During the scoping of the review, it became evident that several terms have been used for different aspects of carbon capture technologies such as Carbon Capture and Storage (CCS) and Carbon Capture Transport and Sequestration (CCTS) [6]. This diversity of terminology is also evident in the reviewed literature. What terminology to use can be a matter of extensive debate amongst researchers working on the area [52] but as it is not the purpose of this review to differentiate similarities and differences between these terminologies, CCUS is used as a catch-all term when referring to the range of technologies in the field. This does however not mean that it is not important to consider that CCUS projects can involve a range of technologies at different stages of development, ranging from pilot projects to fully commercially operating projects which all might have implications for community acceptance and social impacts. We will touch further on this issue in the results sections.

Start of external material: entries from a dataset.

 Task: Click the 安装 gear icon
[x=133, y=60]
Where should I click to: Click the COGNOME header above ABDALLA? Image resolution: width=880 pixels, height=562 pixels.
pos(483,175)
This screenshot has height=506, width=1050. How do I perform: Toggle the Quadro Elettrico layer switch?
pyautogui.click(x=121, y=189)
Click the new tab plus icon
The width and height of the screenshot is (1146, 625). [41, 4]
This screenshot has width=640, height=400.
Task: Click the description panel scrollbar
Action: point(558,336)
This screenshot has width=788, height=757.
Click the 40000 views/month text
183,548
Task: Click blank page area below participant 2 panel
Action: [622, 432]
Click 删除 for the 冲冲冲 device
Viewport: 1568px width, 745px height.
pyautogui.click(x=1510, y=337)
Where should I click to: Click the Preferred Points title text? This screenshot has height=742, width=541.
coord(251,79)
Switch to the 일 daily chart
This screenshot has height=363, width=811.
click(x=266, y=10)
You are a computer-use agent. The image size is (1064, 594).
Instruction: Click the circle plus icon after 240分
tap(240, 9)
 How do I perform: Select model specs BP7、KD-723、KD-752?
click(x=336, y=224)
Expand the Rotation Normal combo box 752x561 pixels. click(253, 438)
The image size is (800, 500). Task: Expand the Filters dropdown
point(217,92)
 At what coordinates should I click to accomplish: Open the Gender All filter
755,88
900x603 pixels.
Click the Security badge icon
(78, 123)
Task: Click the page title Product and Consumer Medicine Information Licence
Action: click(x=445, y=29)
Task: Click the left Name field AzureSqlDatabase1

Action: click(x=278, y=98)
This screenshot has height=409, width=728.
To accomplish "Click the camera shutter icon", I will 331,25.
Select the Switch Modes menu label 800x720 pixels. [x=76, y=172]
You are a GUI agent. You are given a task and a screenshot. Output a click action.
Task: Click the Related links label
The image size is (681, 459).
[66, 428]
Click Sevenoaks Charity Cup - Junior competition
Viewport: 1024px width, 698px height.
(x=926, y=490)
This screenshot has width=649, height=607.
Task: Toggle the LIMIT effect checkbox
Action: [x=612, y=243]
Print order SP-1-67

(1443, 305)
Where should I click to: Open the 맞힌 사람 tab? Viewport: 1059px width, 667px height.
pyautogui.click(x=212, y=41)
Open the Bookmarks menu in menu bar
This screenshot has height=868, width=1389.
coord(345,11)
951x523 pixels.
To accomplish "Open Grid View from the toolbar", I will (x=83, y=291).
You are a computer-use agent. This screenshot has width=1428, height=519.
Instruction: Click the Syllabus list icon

More details on the projects covered in this paper can be seen in the exclusion/inclusion criteria in the included S2 File. Here, you can find a description of the approach to each of the four phases of the review, before the results are presented and discussed.

Search phase

In the search phase, an initial scoping review was conducted for the researchers to familiarise themselves with pertinent literature on CCUS. This allowed them to identify areas not considered in the literature and differing conceptualisations around the topic of CCUS technologies, community awareness and acceptance. The different epistemological and expert backgrounds of the researchers facilitated awareness and consideration of a diverse selection of publications. In contrast with other systematic reviews, the principle of reflexivity and pragmatism in meta-narrative reviews encourages an iterative search approach. This allowed for publications from a range of research traditions and different perspectives to be included, allowing the inclusion and exclusion criteria, and digital search strategies, to be adjusted during the search phase to reflect our engagement with the extant body of research. The search phase consisted of systematic searches using key phrases as well as forward and backwards referencing from articles. The database search terms included combinations of the terms carbon capture, storage, communities, utilisation, risks, benefits, impacts, public, and awareness. The exact search terms and dates can be seen in the (S2 & S3 Files). At the end of the search, we identified 53 research sources (see Fig 1)

Mapping phase

In the mapping phase, from the total of 53 papers, only papers that had been cited more than 10 times (n = 27) in Google Scholar were thematically analysed, to identify commonalities and differences in the types of research questions, methods and theoretical frameworks used. The key findings were drawn to map out similarities and differences and started to trace some of the research limitations and areas not considered in the literature. During this phase of analysis, it was evident that acceptance, community, and impacts were concepts that had shaped the key research questions, conceptualisations, and findings. It was, therefore, decided that the review’s sense-making focus should be on these three areas of contestation. In addition, the scope for greater theoretical and methodological engagement with the broader literature on community, acceptance, and impacts was identified.

Appraisal phase

In the appraisal phase [53] the data was first extracted from the 53 papers in NVivo ((version 20) 2020). Each paper was coded for findings and discussion related to acceptance, communities and impacts as well as for location, methods, project and policy recommendations. The quality of the papers was evaluated in line with the meta-narrative approach: no priority was given to particular methodological approaches as more valid than others as different research paradigms will have different standards for what makes high-quality research. Instead, the research was appraised based on the methodological and theoretical framework used. In the end, no papers were excluded based on a lack of quality, which may be a reflection of limiting the review to peer-reviewed papers.

Synthesis phase

Finally, in the synthesis phase, the coded data were used to identify nine dimensions of community acceptance and CCUS demonstration sites. These dimensions were grouped under the areas of contestation where the researchers mutually agreed they related to the most, recognising that all the dimensions and areas of contestation often overlapped and were interrelated. To identify and explore these dimensions, we looked at how the research body had conceptualised them, what commonalities and differences existed between research approaches, and notable limitations and omissions in the research and evidence presented.

Results

Overview

53 peer-reviewed papers were assessed (see S4 File for details) reporting empirical evidence from studies on community impacts and social acceptance of CCUS-projects published between 2009 and 2021. No discernible trends were observed in the publication rates by year (see Fig 2). This may be due to several papers referring to more than one site, and some sites being more researched than others. Fig 3 shows the 53 reviewed papers and their associated CCUS study site(s) locations together with the number of papers relating to each individual CCUS site by country. This demonstrates the predominance of the study of Euro-American culturally situated communities. This review could not locate any studies of communities in emerging economies such as nations in China, Africa, India or the Middle East adherent to this review’s inclusion criteria.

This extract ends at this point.